“Mother says I am the servant of my subjects,” said the king. “And oh, I’ve got such an awful lot of them! I’d far rather be the master of sheep, as you are.”

“I’m not their master,” replied the shepherd. “I’m no better than their slave. Father says so. Besides, they’re really yours. They’ve all got little crowns stamped on their backs.”

“Have they? That’s funny! Why, my sceptre’s the shape of a shepherd’s crook.”

As they talked, Olaf the Dark felt the crown beginning to eat into his forehead. Heavier and heavier it grew until his brows ached and his head drooped. Meanwhile, in Olaf the Fair’s hand the staff which had seemed so light grew heavier and heavier. Surely it must be made of lead, he thought, and at last with a sigh he changed it into his other arm. At the same moment, with a groan, the shepherd tore the crown from his head.

“Phew! it is a weight! How can you wear it all day?” he said, pushing it back through the bars.

“Phew! it is a weight,” said the king, poking the staff through the bars. “I can’t think how you can carry it all day.”

“Funny,” they both said, and they laughed quite loud; the king, feeling proud of his head that could carry so heavy a weight, and the shepherd feeling proud of his right arm, grown strong from carrying so heavy a staff.

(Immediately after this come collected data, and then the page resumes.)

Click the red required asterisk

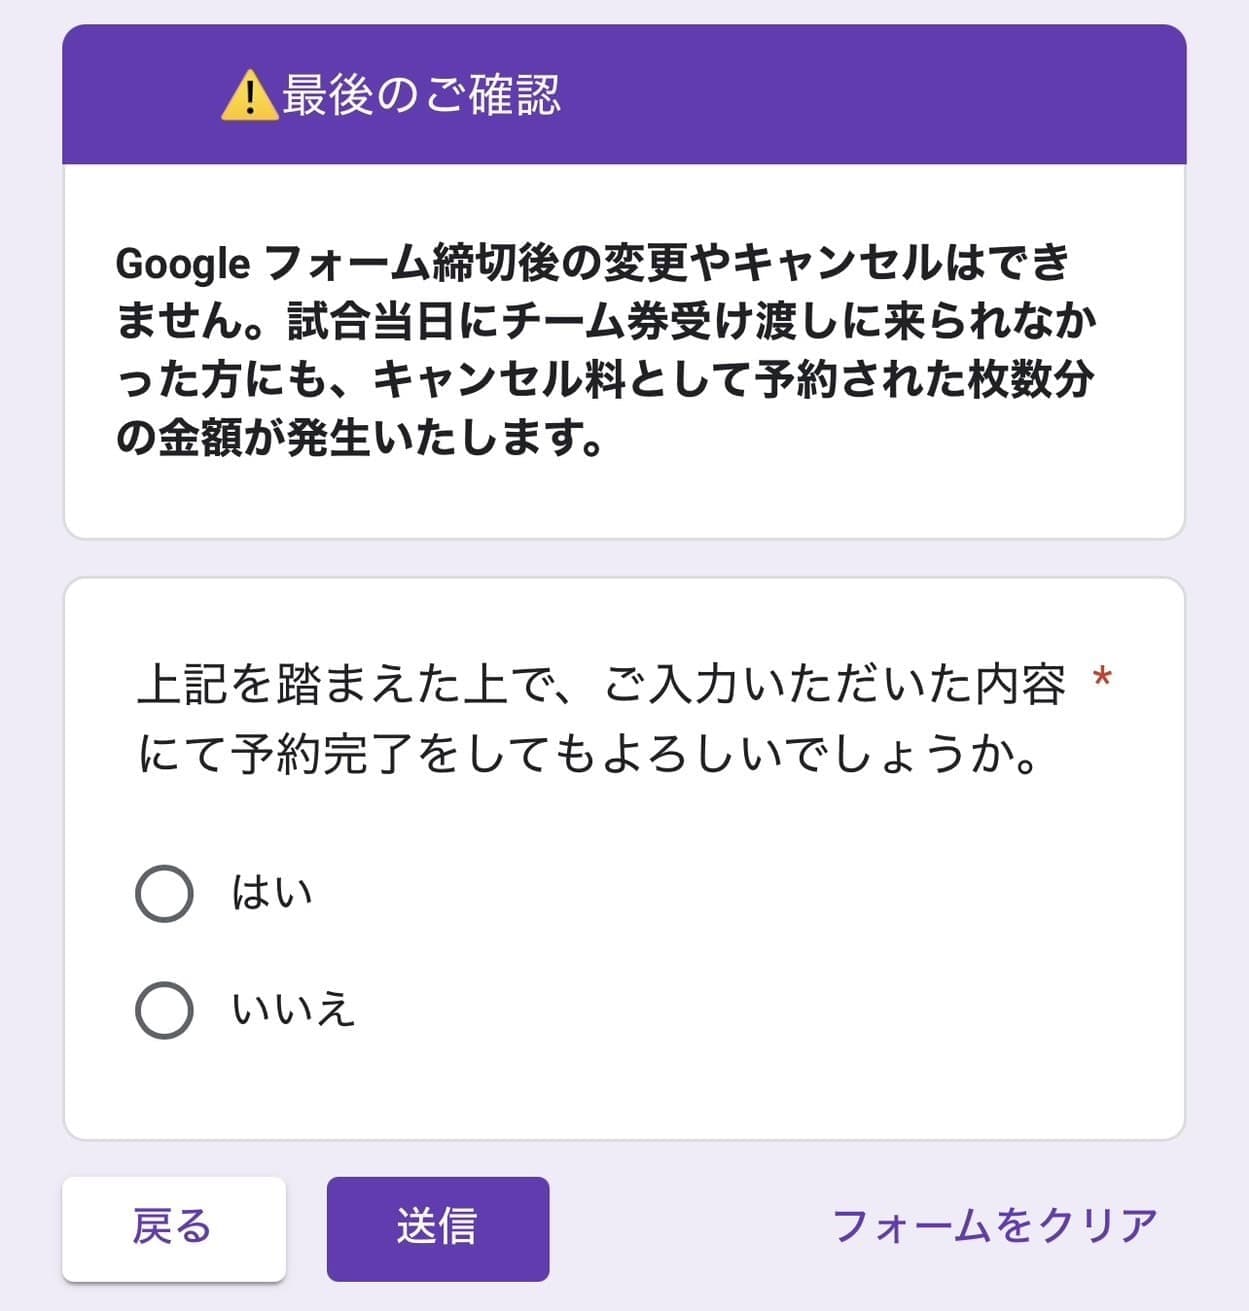(x=1102, y=680)
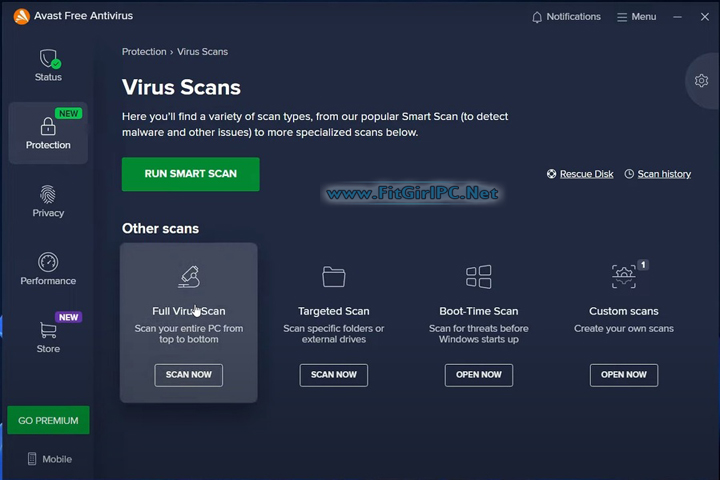Click Scan Now under Targeted Scan
The height and width of the screenshot is (480, 720).
(x=334, y=374)
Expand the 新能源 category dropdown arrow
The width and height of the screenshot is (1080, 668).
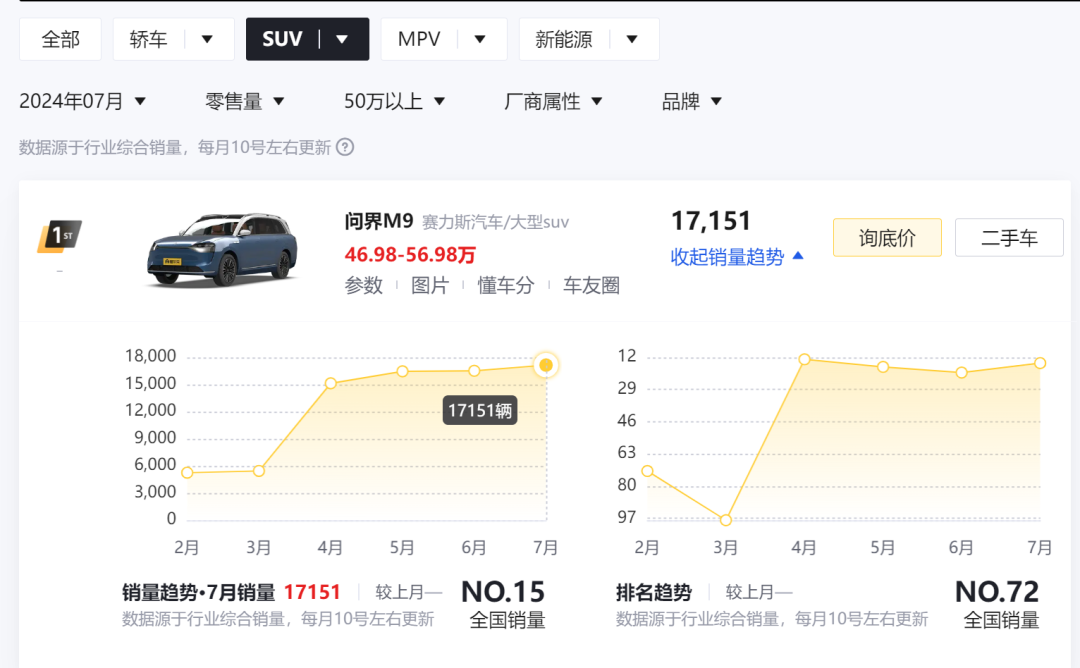coord(632,39)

“The dawn breaks,” he said. “I must return to my sheep.”

“Come again,” cried the king. “Come again and talk to me.”

So once in every year the little shepherd returned to the palace walls and through the bars the boys talked long and eagerly. The king always told the shepherd how stuffy it was within, and the shepherd always told the king how cold it was outside, and during the rest of the year, whenever the king’s discontentment grew, he remembered the weeping boy who had tried so hard to get in. And whenever the shepherd wearied of his lot, he remembered the boy who wept because he could not get out.